NME was sort of the original pioneer in being a Haxe library designed for desktop and mobile application support. The design of NME is primarily C++, with Haxe wrapping it to provide support for each native target. It by and large follows the Flash API, with some departures and some added features.
I was one of the lead developers of NME, Lime and OpenFL are sort of an extension of that work, but it takes a different approach.
Lime is designed to be used either by people who prefer to work lower-level (such as direct OpenGL calls) or to be used underneath a framework such as OpenFL. Most people can use OpenFL quickly and easily, but OpenFL benefits from the stability and portability of the Lime codebase.

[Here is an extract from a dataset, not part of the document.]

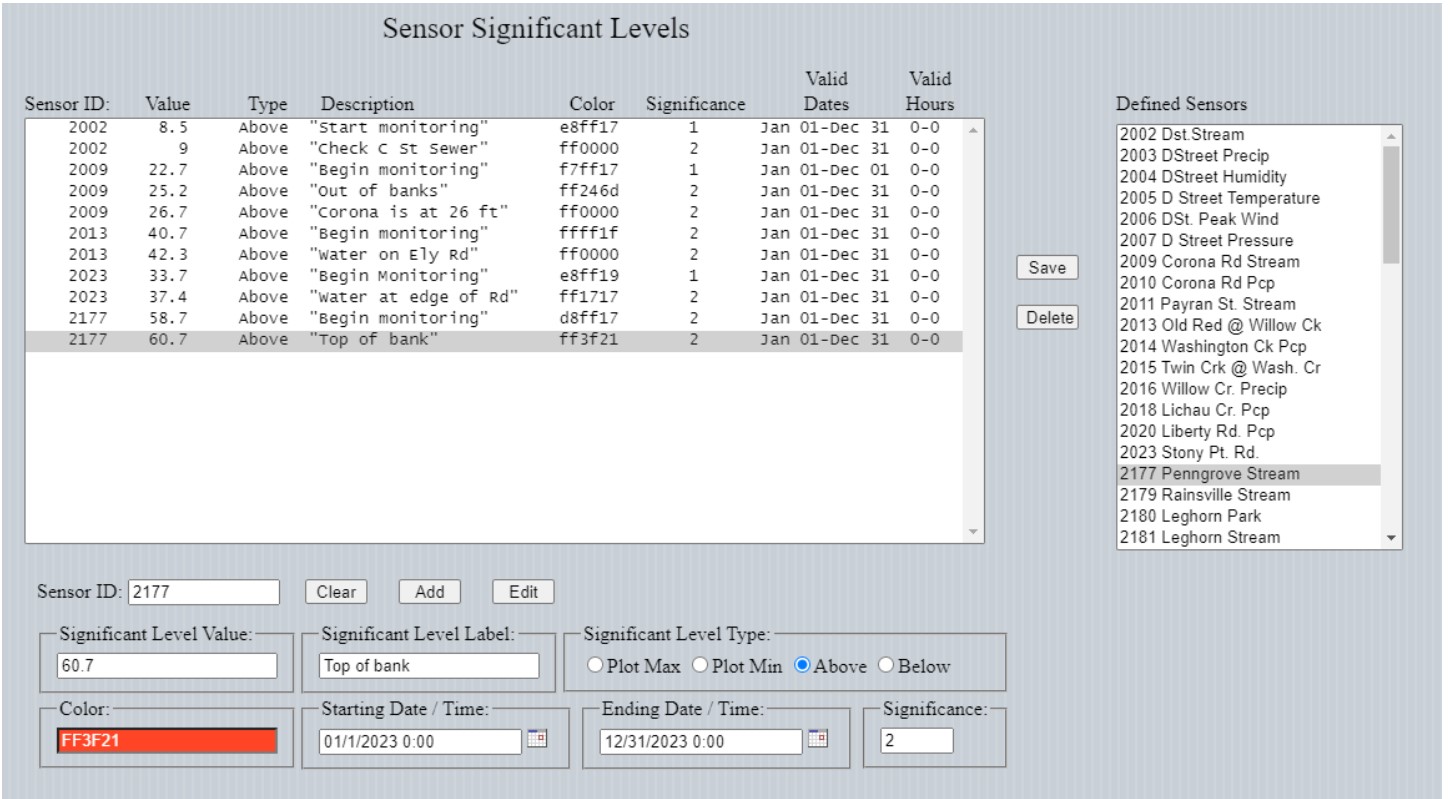Viewport: 1450px width, 799px height.
Task: Select the Above radio button
Action: coord(802,666)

The Lime legacy path originates from NME. This is the default currently for native OpenFL builds. Lime itself does not use this code at all, but the OpenFL “v2” code accesses it to render and generally behave in a similar way to NME, but unified with OpenFL’s other targets.

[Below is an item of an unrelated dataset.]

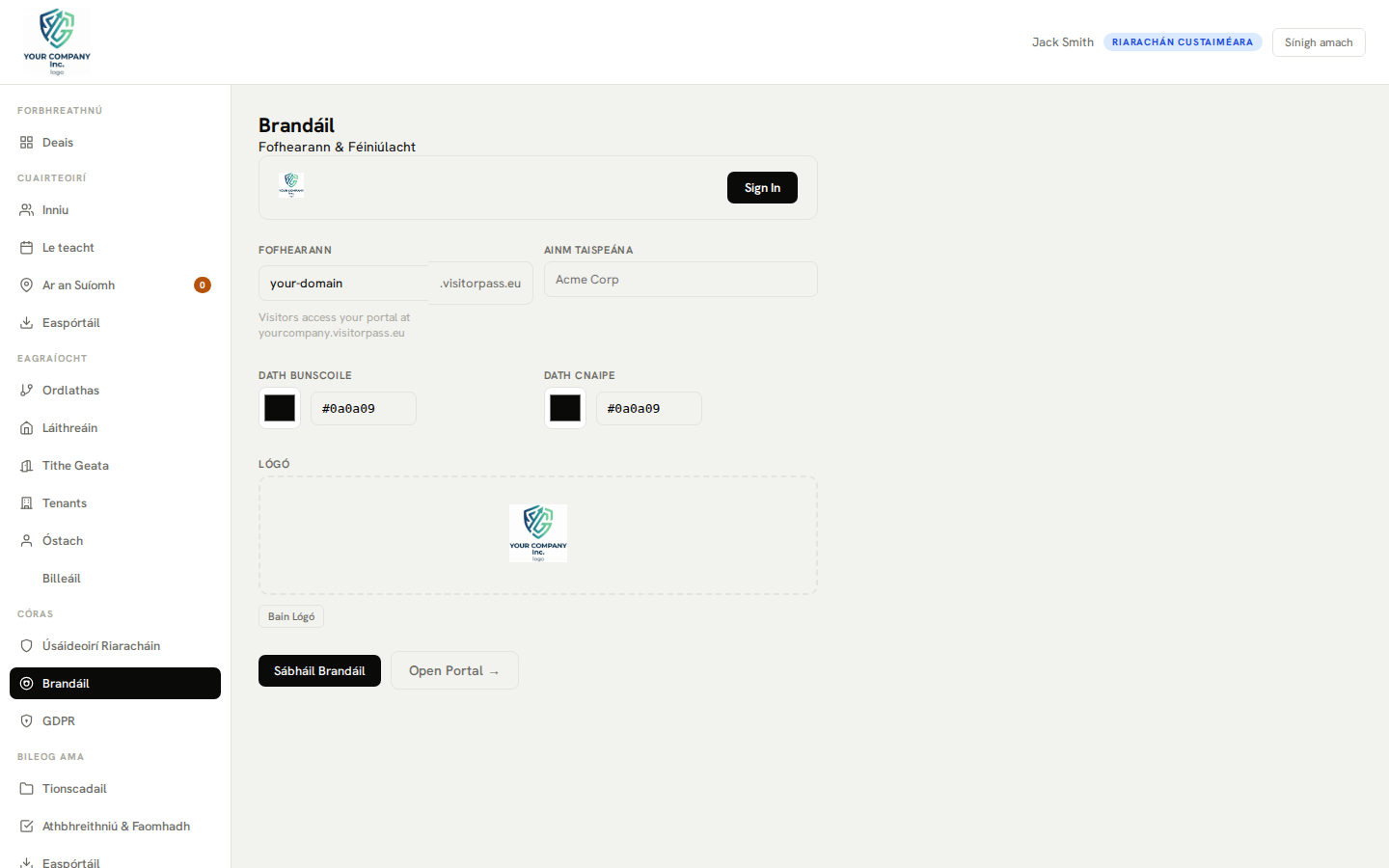Click the Sínigh amach button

Otherwise, Lime is totally distinct. Lime creates a window, provides system events (such as mouse, keyboard and touch input) and provides access to rendering and sound, not only for desktop or mobile targets, but for HTML5, Flash and console targets (which is in the works). Over the Lime API, everything is consistent, besides the rendering, which is (by necessity) different between, say, canvas and OpenGL.
When you use the -Dnext flag, or when you use the Flash, HTML5 or upcoming console target, OpenFL is 100% Haxe code, written over the top of Lime. OpenFL used to have distinct HTML5 and native “backends”, but over Lime it is all unified now. I use “-Dnext” in order to allow both the older code and the new code to develop in tandem, heading toward the day when we switch entirely. If you wanted to develop a cocos2d-haxe library, it might be simplest to adapt to Lime (which is OpenAL + OpenGL on native) than OpenFL (which is the Flash API) but you can mix-and-match too.